• _Parts of the exercise_
1. According to the sparklyr thread, what Spark version does the poster use when connecting?
2. Render the lines of the listing from the one containing "coordinates (1284, 75)." through the end of the listing, both included, as a numbered list, leaving out blank lines.

• _Excerpted passage_
((

Sparklyr: Unable to understand spark_apply

Created on 25 Apr 2019 · 3Comments · Source: sparklyr/sparklyr

Hello guys,

I am developing a ML model in R and I am trying to use SparklyR for move it into production, I am having problems right now doing some feature engineering and I do not know how to use spark_apply function:

I got this variable
test_query<-sdf_sql(Connection,"Query")

Then I need to do this feature engineering:

preprocessing<-function(datasetml){


datasetml$Name_has_numbers<-grepl("[[:digit:]]" , datasetml$NAME_NORM_LONG)


datasetml$Num_words_name<-stri_count_words(datasetml$NAME_NORM_LONG)


datasetml$Num_char_w1<-nchar(word(datasetml$NAME_NORM_LONG,1))


datasetml$Num_char_w2<-nchar(word(datasetml$NAME_NORM_LONG,2))

return(datasetml)
}

How can I apply this function with spark_apply to my sdf variable named test_query?

spark_version <- "2.3.0"
sc <- spark_connect(master = "yarn-client", version = spark_version)

Source

Scotturbina

Most helpful comment

Only inside dplyr verbs like mutate(), summarise(), etc. If they receive a Spark table as input then they take the expressions inside them and translate the operation chain to Spark SQL under the hood. You can combine the Spark SQL functions with some R functions inside a dplyr verb if that R function is translatable to a SQL function.

It looks like you're working with text data, so the relevant translatable R functions are mostly from the base package: tolower, toupper, trimws, nchar, substr. If you're trying to get word counts then you might be able to do it by combining sparklyr::ft_regex_tokenizer() with an operation using the Spark SQL function size(), but I haven't tested that out at all.

))

• _Data section_
((

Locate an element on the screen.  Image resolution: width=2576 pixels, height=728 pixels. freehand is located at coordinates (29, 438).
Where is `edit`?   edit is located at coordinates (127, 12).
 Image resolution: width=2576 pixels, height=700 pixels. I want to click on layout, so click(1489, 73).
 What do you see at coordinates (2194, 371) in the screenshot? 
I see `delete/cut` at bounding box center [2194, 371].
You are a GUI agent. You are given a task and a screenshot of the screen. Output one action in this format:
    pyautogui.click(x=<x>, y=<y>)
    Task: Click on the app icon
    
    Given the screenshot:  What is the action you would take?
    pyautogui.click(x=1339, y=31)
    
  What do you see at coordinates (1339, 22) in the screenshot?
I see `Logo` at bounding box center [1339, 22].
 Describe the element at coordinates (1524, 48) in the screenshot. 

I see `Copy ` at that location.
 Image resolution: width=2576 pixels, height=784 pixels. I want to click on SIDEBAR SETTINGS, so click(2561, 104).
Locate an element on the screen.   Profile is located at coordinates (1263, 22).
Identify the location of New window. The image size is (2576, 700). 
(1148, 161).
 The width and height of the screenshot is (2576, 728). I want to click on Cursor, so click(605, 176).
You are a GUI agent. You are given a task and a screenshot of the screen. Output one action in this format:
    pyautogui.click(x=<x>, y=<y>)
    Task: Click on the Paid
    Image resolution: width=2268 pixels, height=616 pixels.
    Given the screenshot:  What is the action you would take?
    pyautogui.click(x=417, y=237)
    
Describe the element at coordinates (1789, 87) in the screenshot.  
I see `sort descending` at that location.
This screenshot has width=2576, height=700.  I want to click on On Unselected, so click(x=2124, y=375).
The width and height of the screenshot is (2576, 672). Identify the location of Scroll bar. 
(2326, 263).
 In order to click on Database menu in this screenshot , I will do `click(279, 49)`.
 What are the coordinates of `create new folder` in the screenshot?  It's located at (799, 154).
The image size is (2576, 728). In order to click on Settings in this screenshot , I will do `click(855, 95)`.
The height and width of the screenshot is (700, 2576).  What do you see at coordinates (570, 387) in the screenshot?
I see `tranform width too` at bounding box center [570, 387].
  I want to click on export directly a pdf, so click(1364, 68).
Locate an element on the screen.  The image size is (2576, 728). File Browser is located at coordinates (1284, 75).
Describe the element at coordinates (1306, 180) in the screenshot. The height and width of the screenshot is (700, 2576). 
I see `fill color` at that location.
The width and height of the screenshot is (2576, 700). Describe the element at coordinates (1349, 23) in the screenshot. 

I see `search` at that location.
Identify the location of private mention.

))

• _Exercise responses_
1. 2.3.0

2.
1. Locate an element on the screen.  The image size is (2576, 728). File Browser is located at coordinates (1284, 75).
2. Describe the element at coordinates (1306, 180) in the screenshot. The height and width of the screenshot is (700, 2576). 
3. I see `fill color` at that location.
4. The width and height of the screenshot is (2576, 700). Describe the element at coordinates (1349, 23) in the screenshot. 
5. I see `search` at that location.
6. Identify the location of private mention.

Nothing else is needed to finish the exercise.